The origin and evolution of US intervention in Venezuela
Historically, Venezuela has played an outsized role in the evolution of US imperialist doctrine in the Western Hemisphere. This is due in part to its vast petroleum wealth, which, at the height of Standard Oil’s dominance, accounted for fully half of the profits that US capitalists extracted from Latin America.
US interventionism in Venezuela, however, predates even the onset of large-scale oil drilling by just over a decade, beginning with the so-called Venezuela Crisis of 1902–1903.
Then too, a fleet of warships was deployed off Venezuela’s coasts. Battleships bombarded ports, killing dozens, and foreign troops seized control of customs houses.
One hundred and twenty three years ago, the armada was sent by Germany, Britain and Italy. The pretext was the refusal of Venezuela’s government, headed at the time by President Cirpiano Castro, to meet debt payments.
Castro rose to power in 1899, only to face a “Liberating Revolution” led by Venezuela’s richest man, Antonio Matos, and backed by foreign capital, particularly the US-owned New York and Bermudez Company, the German-run Great Venezuelan Railway, and the French Interoceanic Cable Company.
After a bitter civil war that devastated Venezuela’s economy and emptied its state coffers, Castro refused to comply with the demands of British imperialists, who held large outstanding loans; German creditors, who had invested heavily in the country; and their junior partners in Italy, whose citizens dominated much of Venezuela’s business and trade.
The European powers demanded immediate payment of outstanding debts and compensation for property destroyed in the civil war that they themselves had promoted. They were determined to impose their will by means of a naval blockade. Castro ignored the ultimatums, while appealing to popular nationalist sentiments that erupted into rioting and looting of foreign-owned businesses.
US President Theodore Roosevelt, an unabashed imperialist, was not opposed in principle to the major capitalist powers using armed aggression to extract wealth from oppressed countries. He is quoted as telling a German diplomat, “If any South American country misbehaves toward any European country, let the European country spank it.” He added, however, that “the punishment should not take the form of acquisition of territory by any non-American power.”
This warning was a reaffirmation of the Monroe Doctrine, a cornerstone of US foreign policy first enunciated by President James Monroe, who in 1823 declared: “The American continents, by the free and independent condition which they have assumed and maintain, are henceforth not to be considered as subjects for future colonization by any European powers.”
By the end of the century, this anti-colonial and democratically inspired warning to the crowned heads of Europe had already undergone a steady transformation. It was invoked by the US government to justify the annexation of Texas as a slave state and the theft by means of war of more than half the territory of Mexico in 1848. This process rapidly accelerated with the Spanish-American War of 1898, the US seizure of Spanish colonial possessions and the emergence of the United States on the world stage as a major imperialist power, intent on seizing control of markets and sources of raw materials and cheap labor by means of military aggression.
In the crisis of 1902, the Castro government in Venezuela appealed to Washington to mediate the conflict over outstanding debts.
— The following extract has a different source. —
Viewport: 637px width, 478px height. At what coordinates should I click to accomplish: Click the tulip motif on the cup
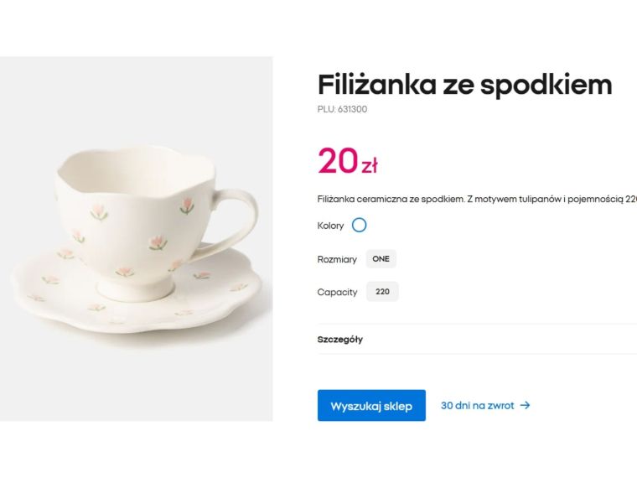point(156,242)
Roosevelt accepted and called upon the British and German governments to stand down. While the British were amenable, Kaiser Wilhelm II, who had overseen Germany’s rise as a military power with the largest army in the world and a naval fleet second only to that of Britain, was determined to secure German capitalism’s “place in the sun.”
Roosevelt feared that Germany would use the Venezuela crisis to seize key naval bases controlling Caribbean shipping lanes and, in particular, access to a planned strategic canal across the Central American isthmus linking the Atlantic and Pacific. He issued an ultimatum to Germany to accept US mediation and withdraw its warships.
The US president let the German ambassador know that Washington was assembling its own armada off Puerto Rico under the command of Adm. George Dewey, who had gained international fame for dealing a decisive defeat to the Spanish fleet in the 1898 battle of Manila Bay, Philippines. Faced with the prospect of a war with the US under conditions in which it would be hard-pressed to supply or reinforce its fleet, Germany withdrew.
The conflict over Venezuela proved critical in the elaboration of what became known as the Roosevelt Corollary to the Monroe Doctrine, announced by the US president in his annual address to Congress in 1904. This was due in no small measure to the fact that the European powers that carried out the blockade, having taken their case to the Permanent Court of Arbitration in The Hague, received preferential treatment over the US in the payment of claims.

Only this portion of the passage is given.